* **Work task**:
Each line in the entries below that holds the string "computer" is to be listed.
[[ Raw data, beginning ]]
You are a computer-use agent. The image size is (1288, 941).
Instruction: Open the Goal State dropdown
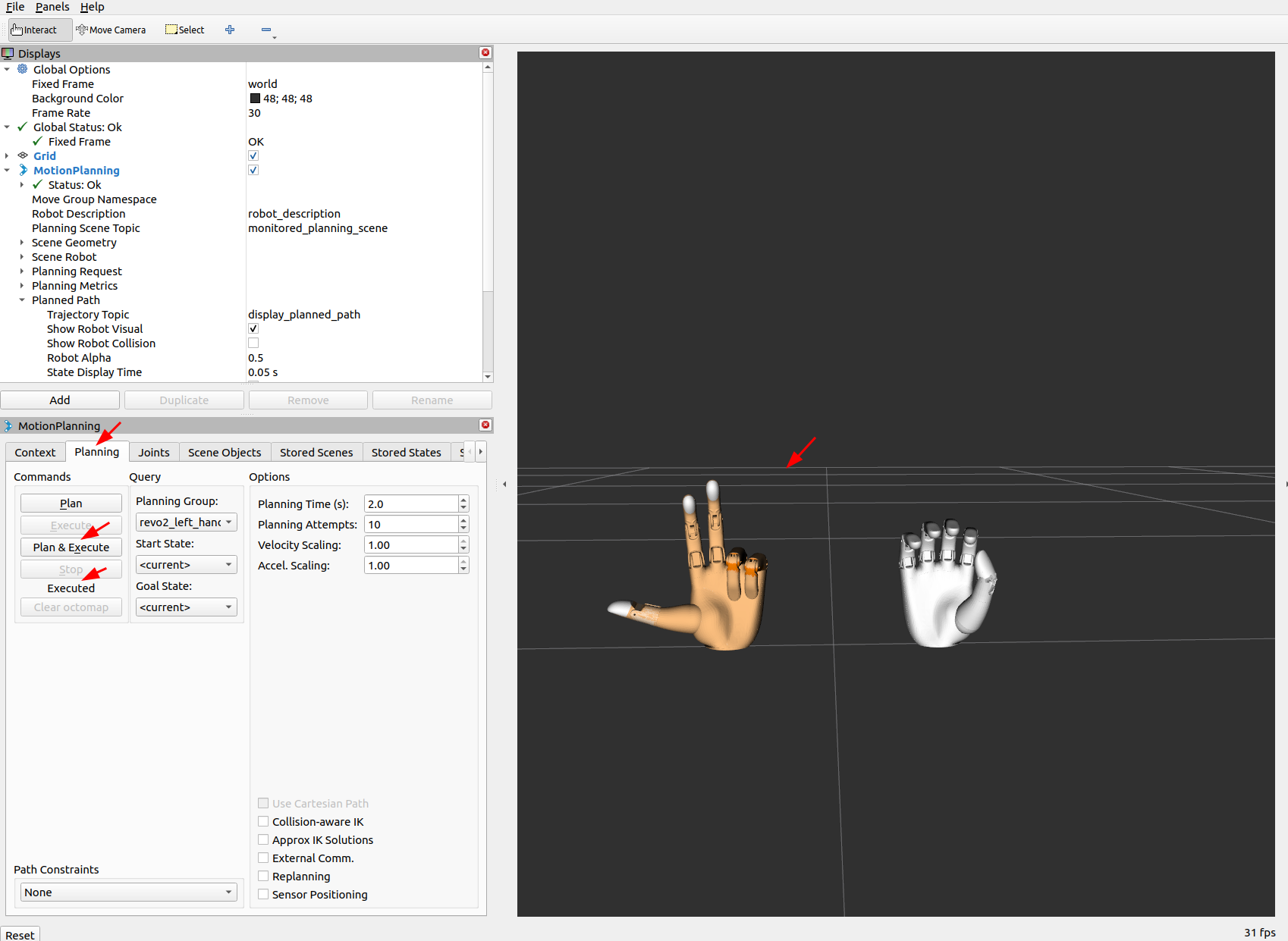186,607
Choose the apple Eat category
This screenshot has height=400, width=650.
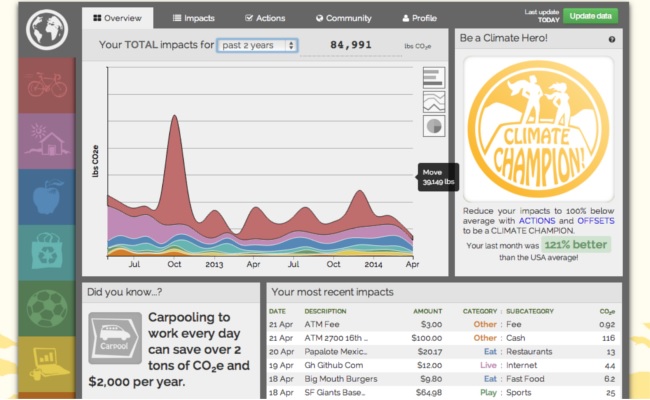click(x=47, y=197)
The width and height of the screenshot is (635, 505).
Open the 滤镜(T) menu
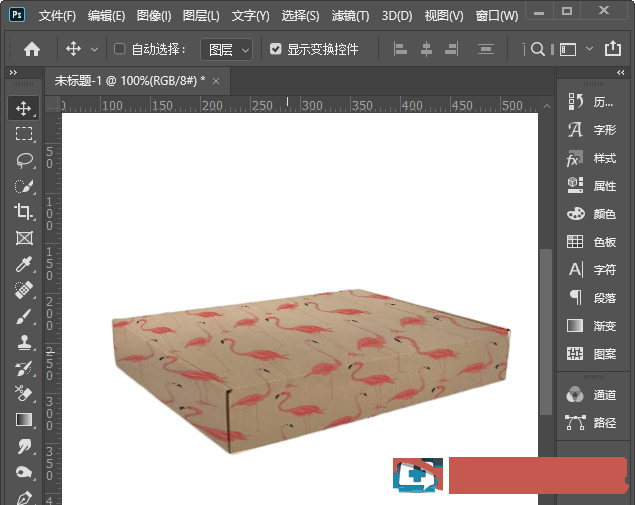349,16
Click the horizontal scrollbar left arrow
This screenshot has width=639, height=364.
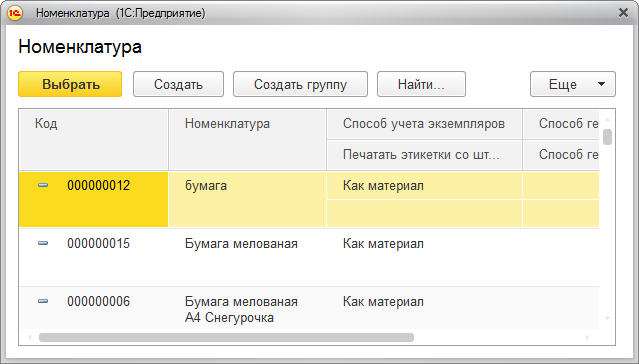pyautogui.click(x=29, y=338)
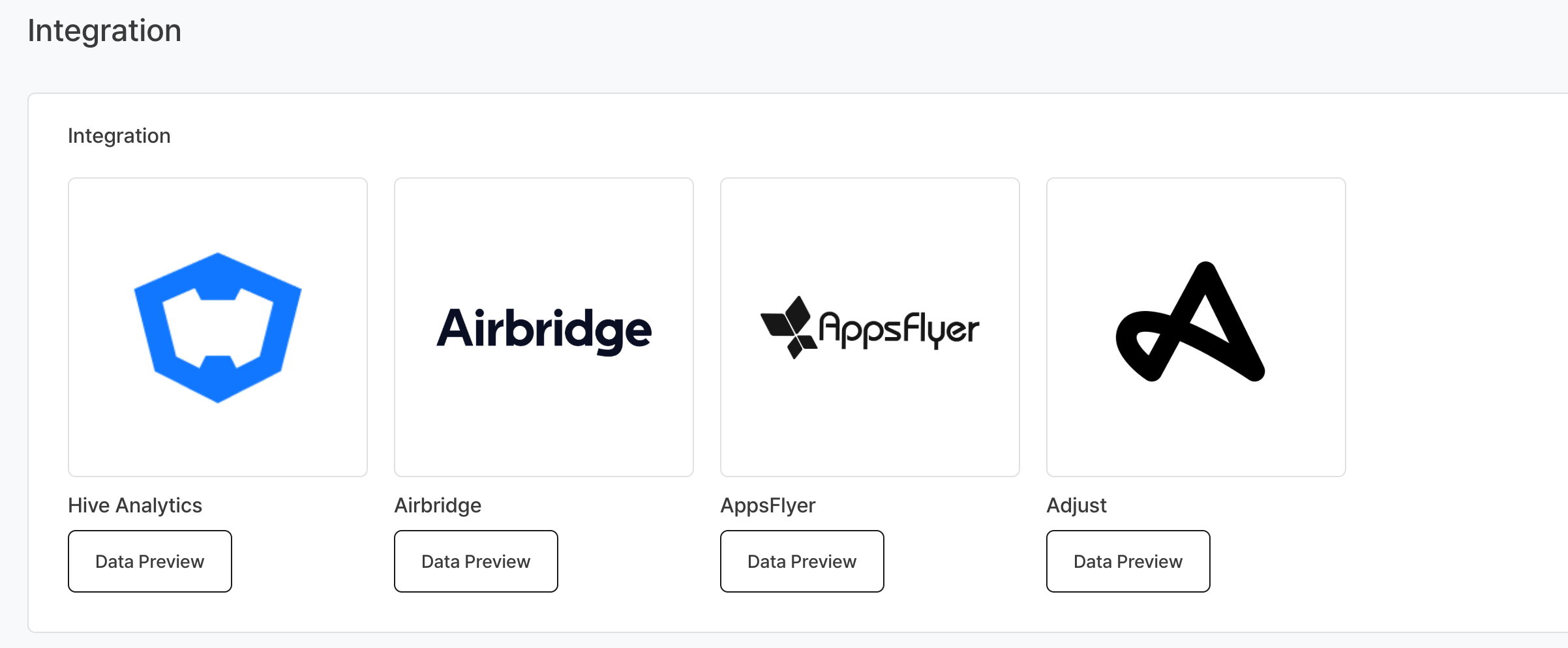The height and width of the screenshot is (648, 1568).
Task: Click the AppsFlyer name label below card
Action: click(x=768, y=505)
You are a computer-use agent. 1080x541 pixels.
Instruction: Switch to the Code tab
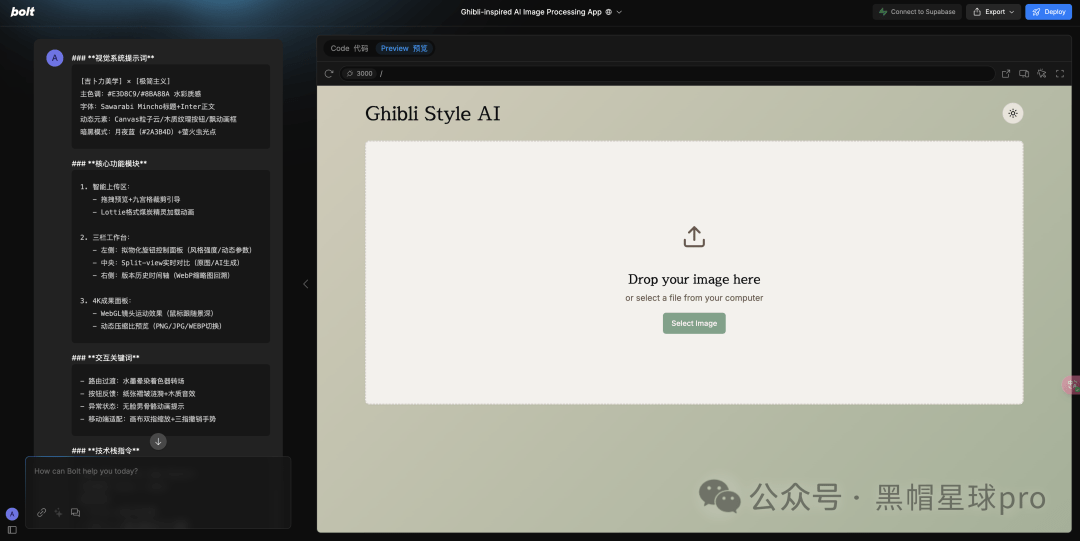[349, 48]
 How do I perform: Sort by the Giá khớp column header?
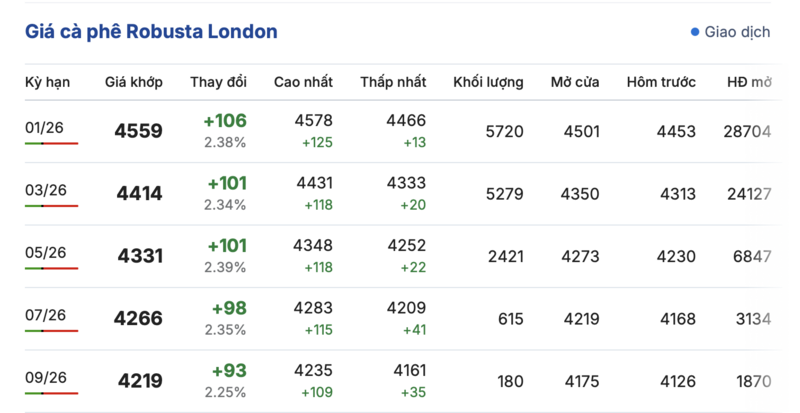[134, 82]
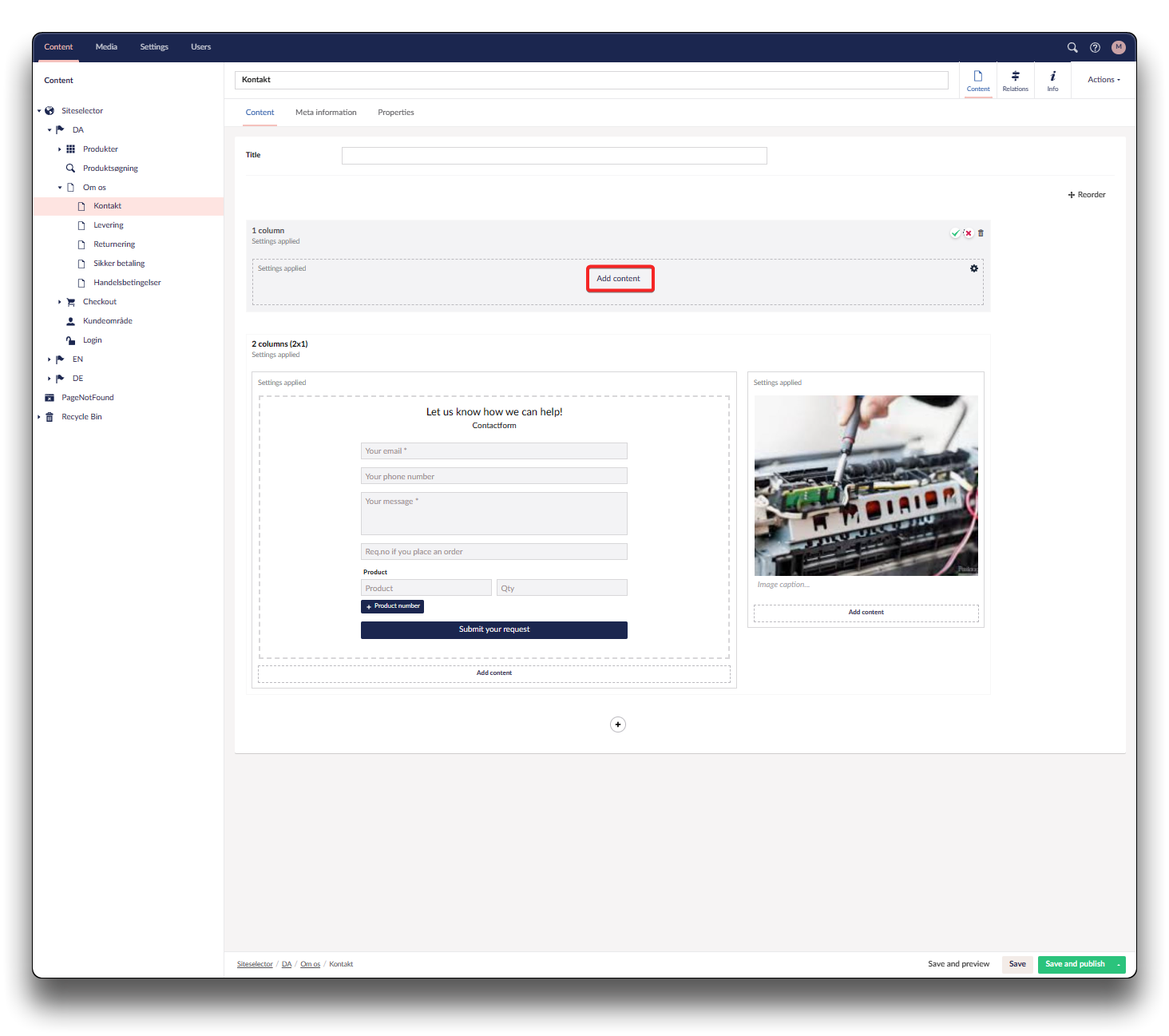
[[ Raw data, end ]]
* **Solution to this problem**:
You are a computer-use agent. The image size is (1288, 941).
You are a computer-use agent. 1080x541 pixels.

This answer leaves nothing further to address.